### TEXT PASSAGE
▼

C = torch.rand((vocab_size, n_embd))
layers = [
  Linear(n_embd * block_size, n_hidden, bias=False),
  BatchNorm1d(n_hidden),
  Tanh(),
  Linear(n_hidden, vocab_size),
]

# parameter init
with torch.no_grad():
  layers[-1].weight *= 0.1 # last layer make less confident

parameters = [C] + [p for layer in layers for p in layer.parameters()]
print(sum(p.nelement() for p in parameters)) # number of parameters in total
for p in parameters:
  p.requires_grad = True

# model params: 12097

optimization

Show the code
# same optimization as last time
max_steps = 200000
batch_size = 32
lossi = []

for i in range(max_steps):
  
  # minibatch construct
  ix = torch.randint(0, Xtr.shape[0], (batch_size,))
  Xb, Yb = Xtr[ix], Ytr[ix] # batch X,Y
  
  # forward pass
  emb = C[Xb] # embed the characters into vectors   
  x = emb.view(emb.shape[0], -1) # concatenate the vectors
  for layer in layers:
    x = layer(x)
  loss = F.cross_entropy(x, Yb) # loss function
  
  # backward pass
  for p in parameters:
    p.grad = None
  loss.backward()
  
  # update: simple SGD
  lr = 0.1 if i < 150000 else 0.01 # step learning rate decay
  for p in parameters:
    p.data += -lr * p.grad

  # track stats
  if i % 10000 == 0: # print every once in a while
    print(f'{i:7d}/{max_steps:7d}: {loss.item():.4f}')
  lossi.append(loss.log10().item())
     0/ 200000: 3.2885
  10000/ 200000: 2.3938
  20000/ 200000: 2.1235
  30000/ 200000: 1.9222
  40000/ 200000: 2.2440
  50000/ 200000: 2.1108
  60000/ 200000: 2.0624
  70000/ 200000: 2.0893
  80000/ 200000: 2.4173
  90000/ 200000: 1.9744
 100000/ 200000: 2.0883
 110000/ 200000: 2.4538
 120000/ 200000: 1.9535
 130000/ 200000: 1.8980
 140000/ 200000: 2.1196
 150000/ 200000: 2.3550
 160000/ 200000: 2.2957
 170000/ 200000: 2.0286
 180000/ 200000: 2.2379
 190000/ 200000: 2.3866

observe training process/evaluation

Show the code
plt.plot(lossi)

▲

### PROVIDED RECORDS
▼

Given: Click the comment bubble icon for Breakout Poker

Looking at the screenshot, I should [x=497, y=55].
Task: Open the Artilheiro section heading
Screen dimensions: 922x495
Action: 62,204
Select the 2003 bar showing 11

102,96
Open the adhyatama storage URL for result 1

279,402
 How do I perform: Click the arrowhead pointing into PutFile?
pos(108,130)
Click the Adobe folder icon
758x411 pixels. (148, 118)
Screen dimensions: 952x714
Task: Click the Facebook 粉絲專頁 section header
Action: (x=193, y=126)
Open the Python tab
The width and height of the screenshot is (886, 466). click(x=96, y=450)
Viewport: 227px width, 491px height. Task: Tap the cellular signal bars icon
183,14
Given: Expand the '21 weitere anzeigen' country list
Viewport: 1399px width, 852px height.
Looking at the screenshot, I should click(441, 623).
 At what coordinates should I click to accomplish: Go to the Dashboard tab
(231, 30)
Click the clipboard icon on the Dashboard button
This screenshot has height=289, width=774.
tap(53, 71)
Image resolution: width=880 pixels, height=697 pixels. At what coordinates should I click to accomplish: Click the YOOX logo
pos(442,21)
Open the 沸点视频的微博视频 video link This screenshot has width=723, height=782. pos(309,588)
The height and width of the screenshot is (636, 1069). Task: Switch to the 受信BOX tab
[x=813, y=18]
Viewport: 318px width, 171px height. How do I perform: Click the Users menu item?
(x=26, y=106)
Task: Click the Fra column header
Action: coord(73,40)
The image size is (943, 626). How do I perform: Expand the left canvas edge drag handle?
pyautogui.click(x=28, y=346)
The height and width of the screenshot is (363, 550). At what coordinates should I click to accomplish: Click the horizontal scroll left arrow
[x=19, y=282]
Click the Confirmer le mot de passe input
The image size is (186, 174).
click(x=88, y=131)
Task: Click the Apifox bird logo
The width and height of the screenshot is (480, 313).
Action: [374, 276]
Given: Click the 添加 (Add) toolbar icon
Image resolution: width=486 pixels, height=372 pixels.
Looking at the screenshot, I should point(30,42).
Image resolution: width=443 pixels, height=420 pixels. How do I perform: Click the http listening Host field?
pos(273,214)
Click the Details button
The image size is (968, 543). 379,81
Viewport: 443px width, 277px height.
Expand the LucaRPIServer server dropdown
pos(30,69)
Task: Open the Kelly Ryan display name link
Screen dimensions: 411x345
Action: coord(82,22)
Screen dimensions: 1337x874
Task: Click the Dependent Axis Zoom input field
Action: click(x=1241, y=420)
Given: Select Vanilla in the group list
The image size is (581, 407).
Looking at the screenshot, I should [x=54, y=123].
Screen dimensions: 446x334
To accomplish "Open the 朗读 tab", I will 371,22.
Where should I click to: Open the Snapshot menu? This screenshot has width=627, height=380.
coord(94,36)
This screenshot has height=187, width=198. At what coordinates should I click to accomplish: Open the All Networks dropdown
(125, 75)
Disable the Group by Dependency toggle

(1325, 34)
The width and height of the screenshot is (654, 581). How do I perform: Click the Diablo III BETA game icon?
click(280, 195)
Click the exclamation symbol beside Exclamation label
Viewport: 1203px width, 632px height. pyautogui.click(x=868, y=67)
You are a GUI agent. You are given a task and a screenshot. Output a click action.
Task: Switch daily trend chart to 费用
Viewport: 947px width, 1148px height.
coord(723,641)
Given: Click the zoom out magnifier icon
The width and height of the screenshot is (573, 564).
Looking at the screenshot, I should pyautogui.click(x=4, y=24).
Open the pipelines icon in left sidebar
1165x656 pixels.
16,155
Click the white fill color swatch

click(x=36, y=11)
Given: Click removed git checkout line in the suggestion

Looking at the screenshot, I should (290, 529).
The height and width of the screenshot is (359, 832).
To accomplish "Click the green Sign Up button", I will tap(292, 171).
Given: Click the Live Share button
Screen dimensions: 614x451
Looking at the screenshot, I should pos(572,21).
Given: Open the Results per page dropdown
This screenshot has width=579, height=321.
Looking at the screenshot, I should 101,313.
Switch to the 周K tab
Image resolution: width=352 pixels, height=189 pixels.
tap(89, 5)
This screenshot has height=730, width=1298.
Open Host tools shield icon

▲

### EXERCISE SET
1. Duplicate the neural network training code from "# forward pass" up to and including "x = layer(x)".
2. For each statement below, state whether it agrees with the neural network training code, answering yes or no and quoting the deciding words of that code: (a) The batch size is set to 64. (b) The learning rate becomes 0.01 once the step count reaches 150000. (c) The weights of the last layer are multiplied by 0.1 during parameter initialization.

### RESPONSES TO THE EXERCISE
1.
# forward pass
  emb = C[Xb] # embed the characters into vectors   
  x = emb.view(emb.shape[0], -1) # concatenate the vectors
  for layer in layers:
    x = layer(x)

2.
(a) No: "batch_size = 32"
(b) Yes: "lr = 0.1 if i < 150000 else 0.01"
(c) Yes: "layers[-1].weight *= 0.1"